» **Document text**
The Most Fun You’ve Ever Had.
Have you ever nearly nodded off while drifting or trolling a live bait from the kayak? If so, you’re not alone. I personally have a hard time slowing down enough to fish a live bait these days, for the simple fact that it’s just not as fun as lure fishing. If you’re looking for pure fishing entertainment, you’ve got to add stick bait technique into your repertoire. One of the reasons this technique works so well from the kayak is that the baits themselves are stealthy and quiet, so you amplify your already stealthy approach by gliding in on the kayak.
No Down Time
Throwing a stick bait is all about staying active. No matter what style of bait you’re throwing – lipped or lipless, sinking, floating or suspending – it’s constant action. Most of the time, being successful with a stick bait is a numbers game. The more casts you make, the more opportunity for success. You’ll find that many times, a properly presented stick bait actually has the ability to call a single fish or two in from quite a ways away. Don’t get me wrong, fishing dead water is never overly productive, but the beauty of casting a stick bait is that even the most subtle sign gives you a reason to cast. Simply pedal along, looking for signs of life to stop and cast to. Even better is when you have a visual target to cast to (i.e. breezing fish).

» **Source data**

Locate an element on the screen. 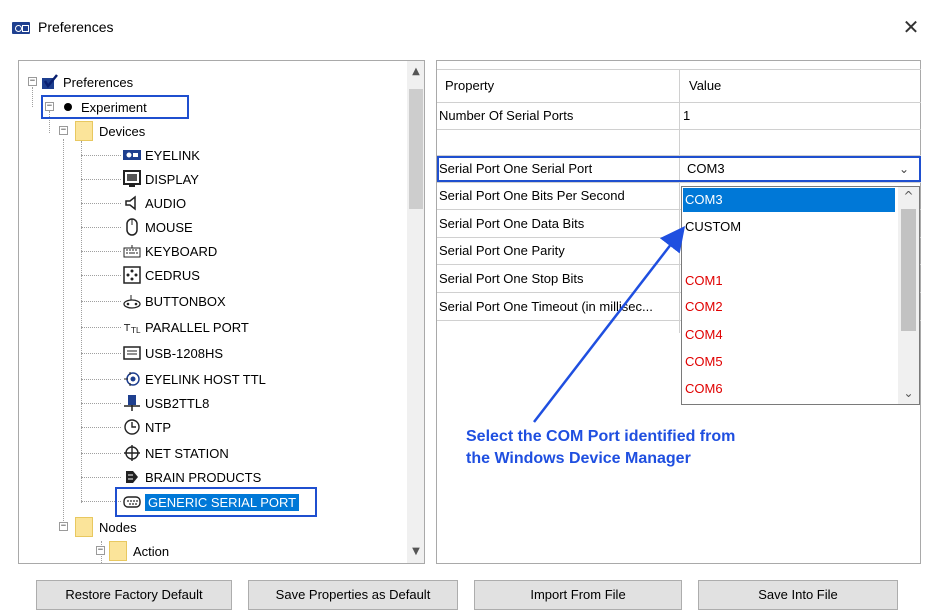 This screenshot has height=615, width=928. import-from-file-button: Import From File is located at coordinates (578, 595).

» **What the task requires**
Can you give the stick bait article again, everything from "No Down Time" down to "(i.e. breezing fish).", substituting "jerkbait" for "stick bait"? Use only the stick bait article to respond.

» **Answer to the exercise**
No Down Time
Throwing a jerkbait is all about staying active. No matter what style of bait you’re throwing – lipped or lipless, sinking, floating or suspending – it’s constant action. Most of the time, being successful with a jerkbait is a numbers game. The more casts you make, the more opportunity for success. You’ll find that many times, a properly presented jerkbait actually has the ability to call a single fish or two in from quite a ways away. Don’t get me wrong, fishing dead water is never overly productive, but the beauty of casting a jerkbait is that even the most subtle sign gives you a reason to cast. Simply pedal along, looking for signs of life to stop and cast to. Even better is when you have a visual target to cast to (i.e. breezing fish).